Rest of the paper outlines a series of algorithms, each with refinements
and improvements. Each algorithm defines logic for 4 cases: read fault,
write fault, sharing a page for read and giving up ownership of page
because another processor is trying to write to it. Simplest approach is
a central monitor where a single processor is responsible for
maintaining who owns which page. Next one moves the responsibility for
keeping track of copies to the processor that owns the page, but still
suffers from the single processor bottleneck. Next few algorithms
distribute management load to the different procesors, with each one
keeping a forwarding address or "probable owner" as the page is handed
off to another processor for write. In this model when a write fault
occurs, all read copies are invalidate with a broadcast. Clever analysis
based on the disjoint set data structure shows that number of messages
grows as N + K log N for N processors and K owners on the same page.

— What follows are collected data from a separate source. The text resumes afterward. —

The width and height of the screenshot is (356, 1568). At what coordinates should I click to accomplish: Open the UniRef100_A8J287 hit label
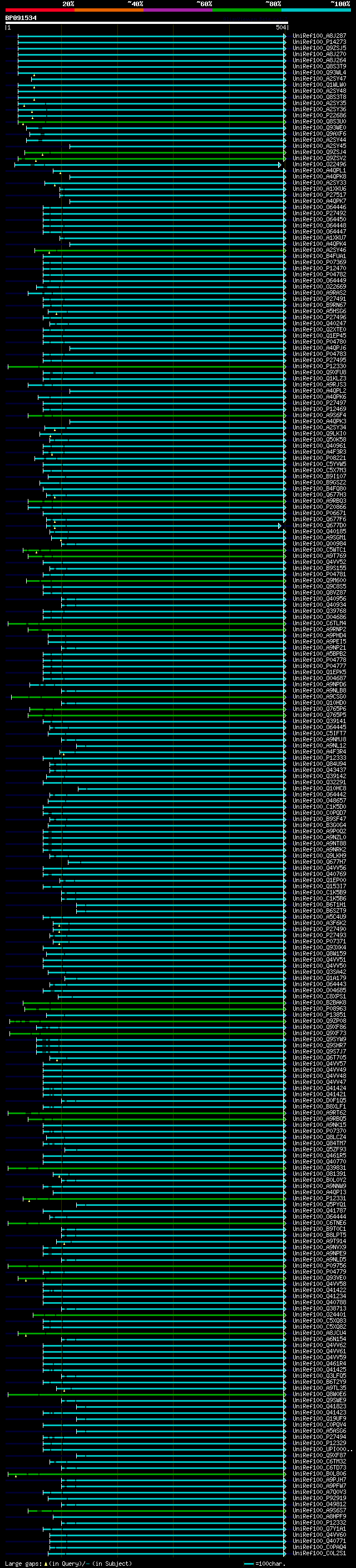pos(319,36)
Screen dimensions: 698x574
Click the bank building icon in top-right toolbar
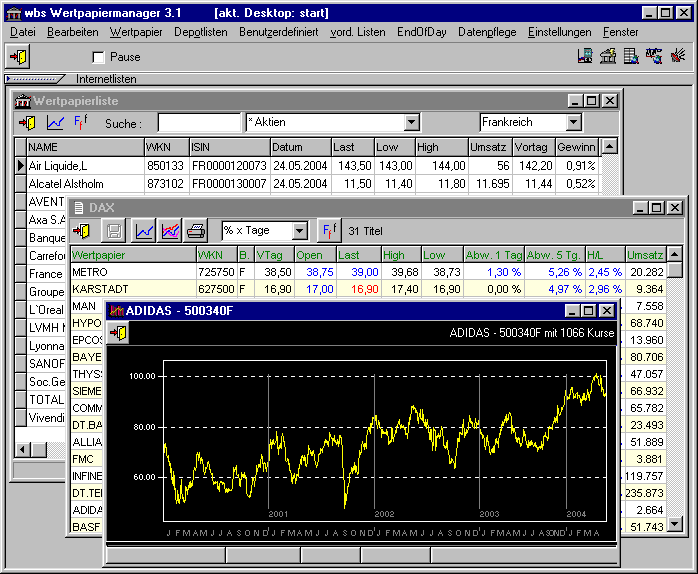pos(608,57)
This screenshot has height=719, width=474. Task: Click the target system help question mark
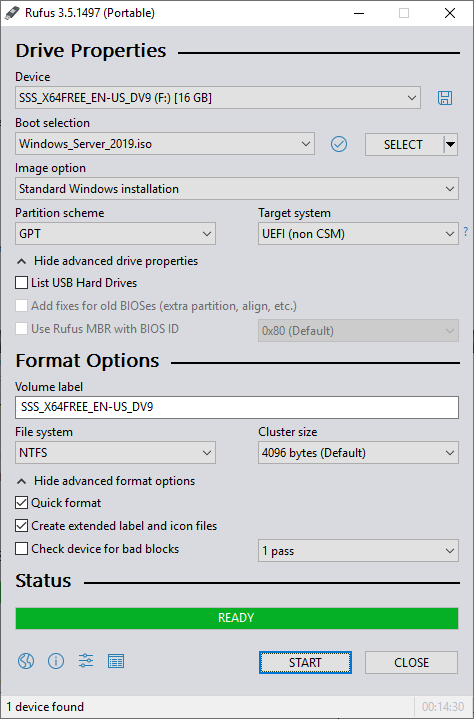click(x=466, y=232)
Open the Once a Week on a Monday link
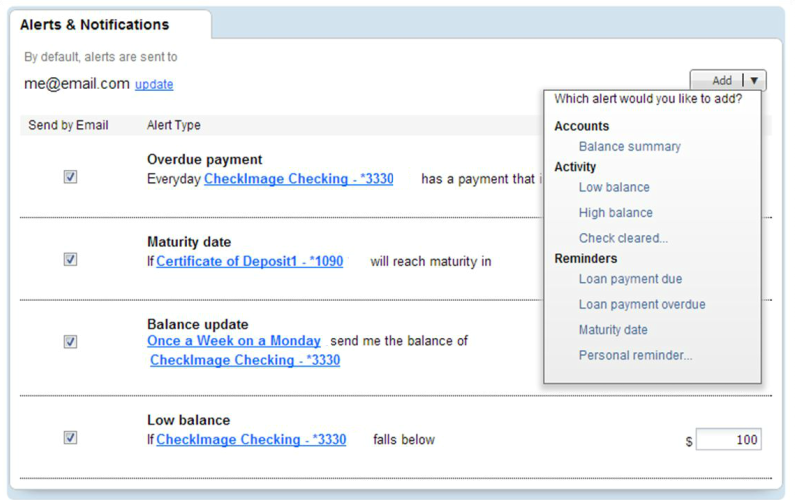Viewport: 796px width, 500px height. coord(234,341)
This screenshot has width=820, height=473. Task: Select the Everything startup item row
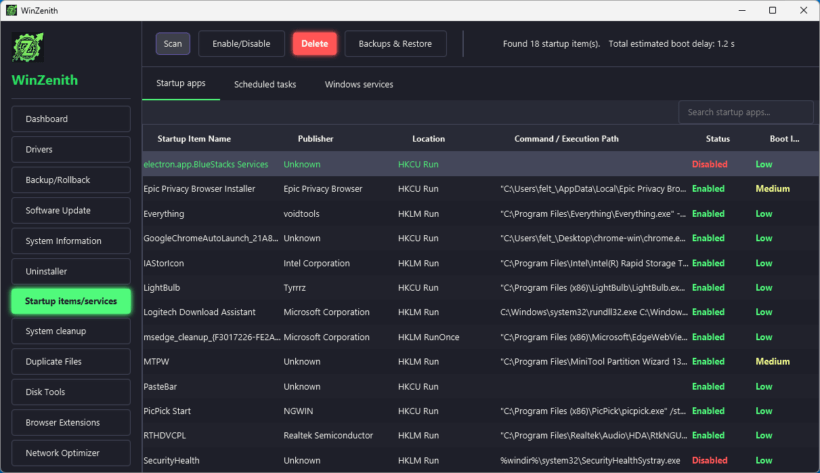pos(480,213)
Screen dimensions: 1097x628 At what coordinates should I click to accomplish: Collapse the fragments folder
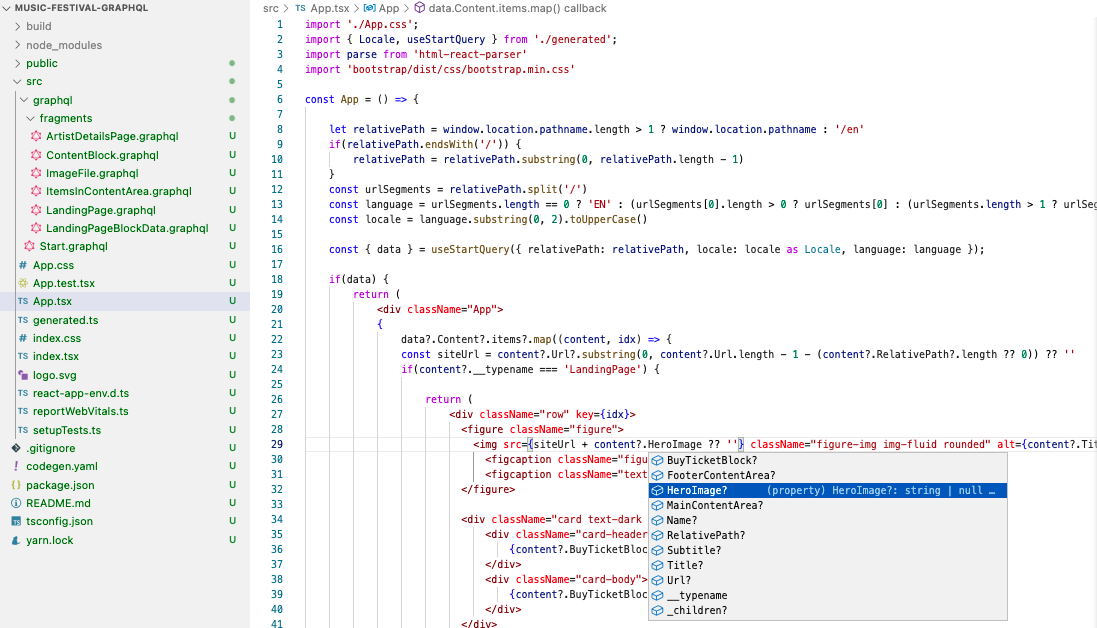pos(31,118)
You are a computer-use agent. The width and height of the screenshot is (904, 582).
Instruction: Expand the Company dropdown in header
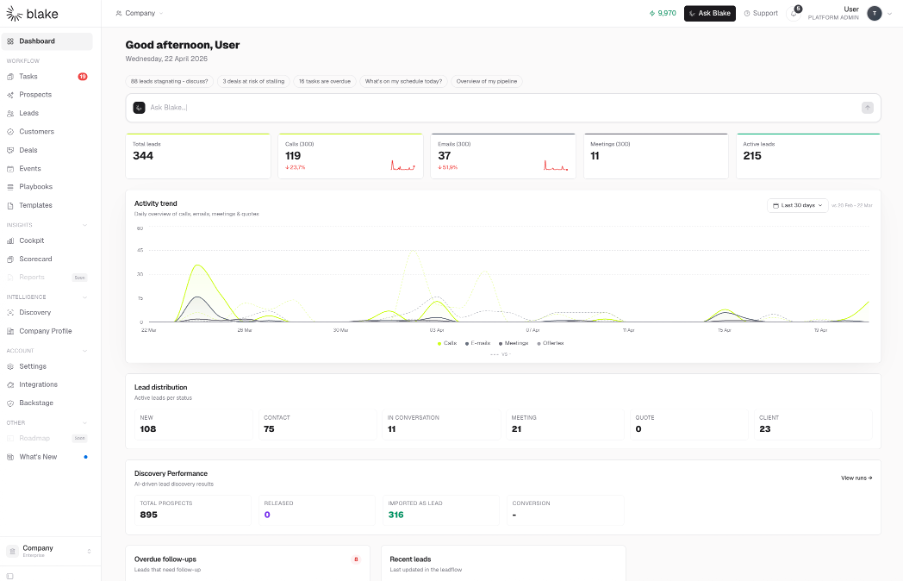tap(139, 13)
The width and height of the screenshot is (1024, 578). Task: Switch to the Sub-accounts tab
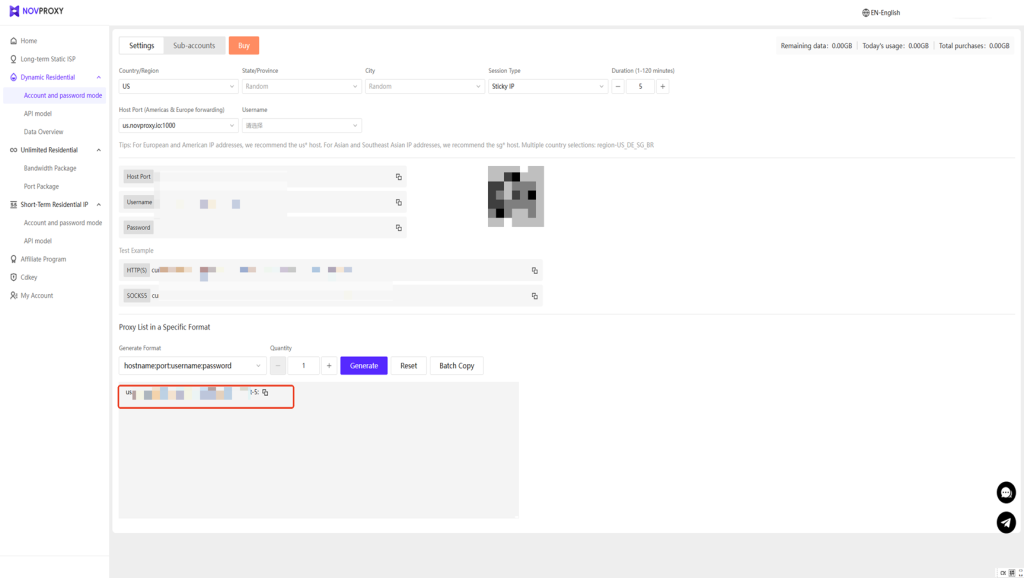[194, 45]
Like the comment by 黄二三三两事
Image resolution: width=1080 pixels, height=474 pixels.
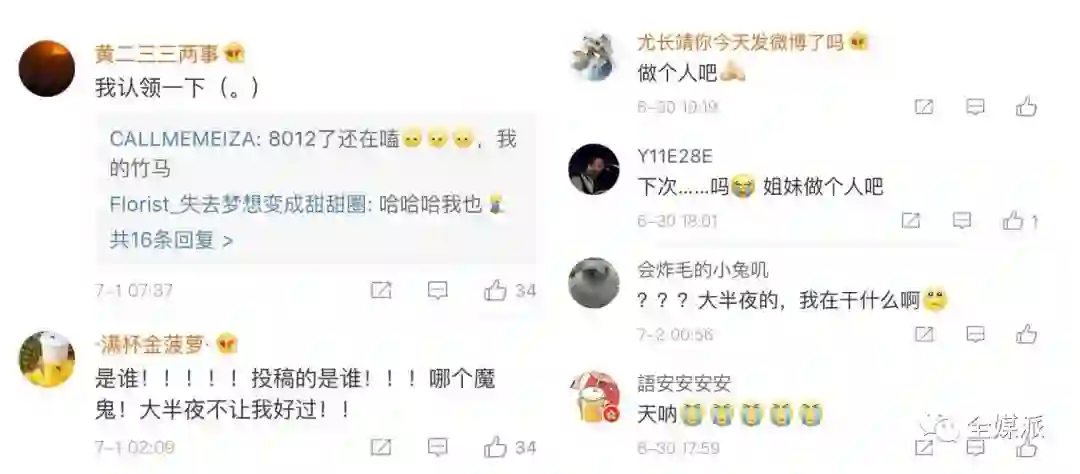tap(495, 290)
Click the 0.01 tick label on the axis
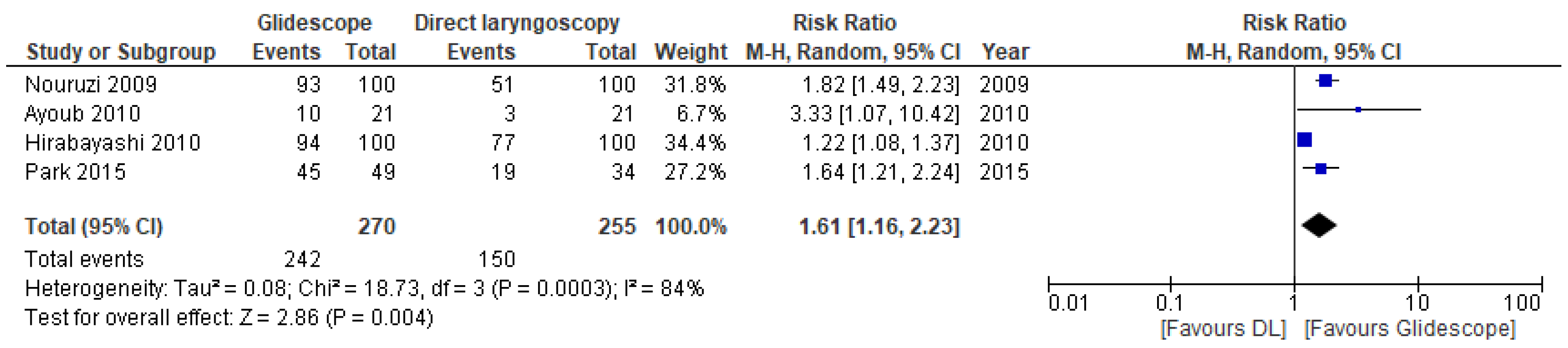 1068,302
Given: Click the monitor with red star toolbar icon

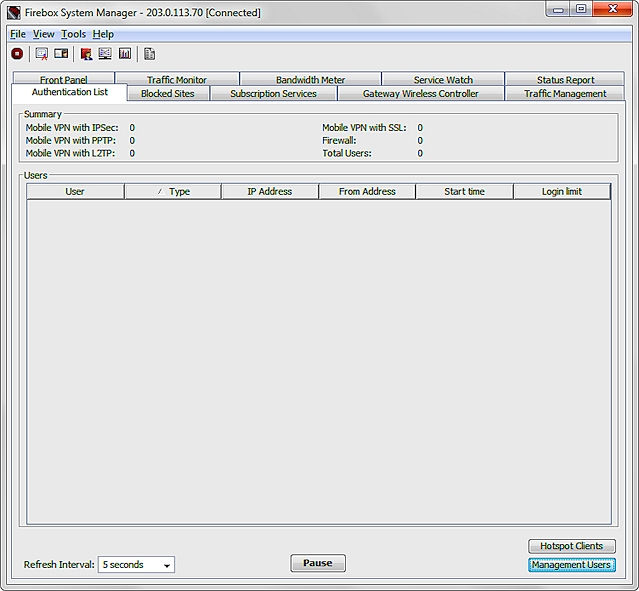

(Updating the probable owner to the true owner corresponds to the
path-compression heuristic-note that the other heuristic, union-by-rank
does, which reduces amortized time to almost constant per operation for
disjoint sets, does not apply here.)
Perhaps most impressive thing about this paper is that it could be made
to work in practice. Authors implemented it on a network of workstations
and looked at the scaling behavior with different # of processors.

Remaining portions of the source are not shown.